Ando’s new paintings are shades of vivid blue, pink, green, gray, orange and gold. It is a palette inspired by nature, which she conjures from a limited selection of industrial pigments and dyes. Combining pigment and urethane, she applies the mixture with a brush to the metal canvas in a layered process. This allows for variations of hue and finish, with some areas of the painting matte and others glossy. To produce a high-gloss finish, she adds additional layers of urethane and resin, which vividly amplify the reflective quality of the metal. Often Ando will subtract layers by sanding and grinding in order to achieve the desired finish. The resulting works subtly evoke ethereal, minimalist landscapes, cloud formations and abstracted metallic horizons.

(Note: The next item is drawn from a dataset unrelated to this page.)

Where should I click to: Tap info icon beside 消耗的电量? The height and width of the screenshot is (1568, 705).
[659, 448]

Ando’s goal has always been to create a relationship between her industrial materials and the natural world. This paradoxical pairing is intentional. Not only is it a way for the artist, who is highly attuned to nature, to connect with her heritage, but it is also an exploration of impermanence and the passage of time. Ando attributes the Buddhist notion of ku (emptiness) to her paintings before viewer interaction occurs. Viewers counter the notion of ku and complete the painting when they become aware of the fleetingness of time embodied in the gradations of form and color that occur with the shifting of light over the course of the day and the passage of the seasons.

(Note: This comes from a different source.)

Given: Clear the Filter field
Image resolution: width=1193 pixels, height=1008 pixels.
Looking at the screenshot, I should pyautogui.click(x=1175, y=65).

The artist’s use of color also determines the viewer experience. Ando perceives color as light moving at different frequencies. She plays upon this by employing glossy and matte finishes, as well as mineral dust, and contrasting color with glimpses of the metal canvas. The results can be translucent yet opaque, creating a juxtaposition that draws attention to transient moments captured in the painting.

Miya Ando has a Bachelor of Arts degree in East Asian Studies from the University of California, Berkeley, and attended Yale University to study Buddhist iconography and imagery. She apprenticed with the master metal smith Hattori Studio in Japan, followed by a residency at Northern California’s Public Art Academy. Her work has been shown worldwide, including in a show curated by Nat Trotman of the Guggenheim Museum and an exhibition at the Queens Museum, New York. A large installation is currently on view in Frontiers Reimagined, a collateral event of the 56th Venice Biennale (www.frontiersreimagined.org).

Miya Ando is the recipient of many awards, including the Pollock-Krasner Foundation Grant, 2012. She has produced numerous public commissions, most notably a thirty-foot-tall sculpture in London built from World Trade Center steel to mark the ten-year anniversary of 9/11, for which she was nominated for the 2015 DARC Award in Best Light Art Installation. She lives and works in New Yorrk.